Que faut-il faire pour éviter ces situations ?

Quand on travaille, il faut se poser cette question : suis-je sûr.e que mon employeur verse des cotisations ? Il est possible de demander à l’Urssaf, ou à la caisse de retraite de Sécurité sociale française (CNAV) le relevé de carrière. Il ne faut pas attendre d’avoir 50 ans pour s’occuper de ça. Il faut aussi faire attention aux fiches d’impôts pré-remplies : si vous constatez une anomalie dans le montant pré-renseigné, c’est qu’il y a un problème.

Au moment où vous décelez un problème, vous pouvez vous retourner contre l’employeur qui n’a pas payé vos cotisations et intenter si besoin une action en justice avec un avocat. Ce n’est pas évident. Dans certains cas, toutefois, l’employeur n’existe plus (l’entreprise a fermé, etc.).

(Ces conseils valent aussi pour les travailleurs sans papier qui travaillent pour un employeur légal, souvent sous une fausse identité, ndlr.)

En terme de retraite, à quoi peut prétendre un étranger arrivé en France en milieu (voire fin) de carrière et qui ne peut donc pas justifier d’une carrière entière en France ?

Un étranger arrivé sur le territoire français à l’âge adulte, ou à un âge avancé, n’aura pas travaillé suffisamment en France pour pouvoir avoir une retraite à taux plein. Mais si cette personne a travaillé dans d’autres pays avant d’arriver en France, cette activité peut être prise en compte au moment du calcul de la retraite, à condition que le pays où cette activité a été exercée ait passé des accords en ce sens avec la France.

Photo prise sur un chantier de construction parisien, en septembre 2016. Crédit : Aurélien Meunier/Getty Images
Photo prise sur un chantier de construction parisien, en septembre 2016. Crédit : Aurélien Meunier/Getty Images
[Outre les pays de l’UE, l’Islande, le Lichtenstein, la Norvège, et la Suisse, la liste des pays possédant cet accord avec la France sont les suivants : Algérie, Andorre, Argentine, Bénin, Bosnie-Herzégovine, Brésil, Cameroun, Canada, Cap-Vert, Chili, Congo, Corée du Sud, Côte-d’Ivoire, Etats-Unis, Gabon, Îles anglo-normandes, Inde, Israël, Japon, Kosovo, Macédoine, Mali, Maroc, Mauritanie, Monaco, Monténégro, Niger, Philippines, Québec, Saint-Marin, Sénégal, Serbie, Togo, Tunisie, Turquie, Uruguay, ndlr].

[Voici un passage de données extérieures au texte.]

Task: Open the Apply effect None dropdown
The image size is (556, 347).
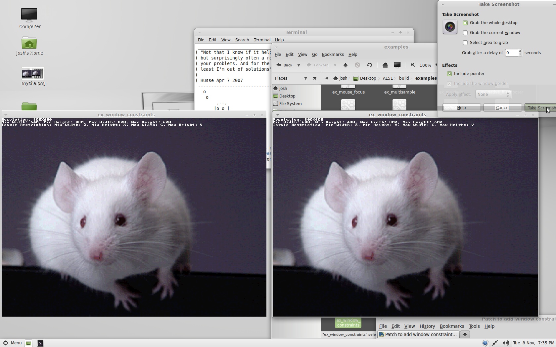Action: tap(493, 95)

Si accord il y a, les périodes travaillées dans d’autres pays peuvent être prises en compte mais il s’agira simplement d’une atténuation des pertes financières. Il ne faut pas idéaliser ce dont je parle : vous allez être pénalisé quand même si vous n’avez pas une carrière complète en France.

Les personnes ayant de faibles ressources et vivant en France peuvent bénéficier de l’Allocation de solidarité aux personnes âgées (Aspa) [le montant de l’Aspa dépend des revenus et du patrimoine. Il s’ajoute, dans une certaine limite, à vos revenus personnels, précisent les services du gouvernement, ndlr]. Pour en bénéficier, les étrangers doivent justifier de façon continue depuis au moins 10 ans d’un titre de séjour autorisant à travailler.

[Les réfugiés statutaires, les bénéficiaires de la protection subsidiaire, les apatrides, les anciens combattants y ont par ailleurs droit sans la condition de 10 ans de titre de séjour. Grâce à des traités internationaux, les Algériens, les Tunisiens, les Marocains, les Maliens, les Togolais, les Gabonais et les Béninois peuvent y eux aussi y prétendre sans cette condition, ndlr.]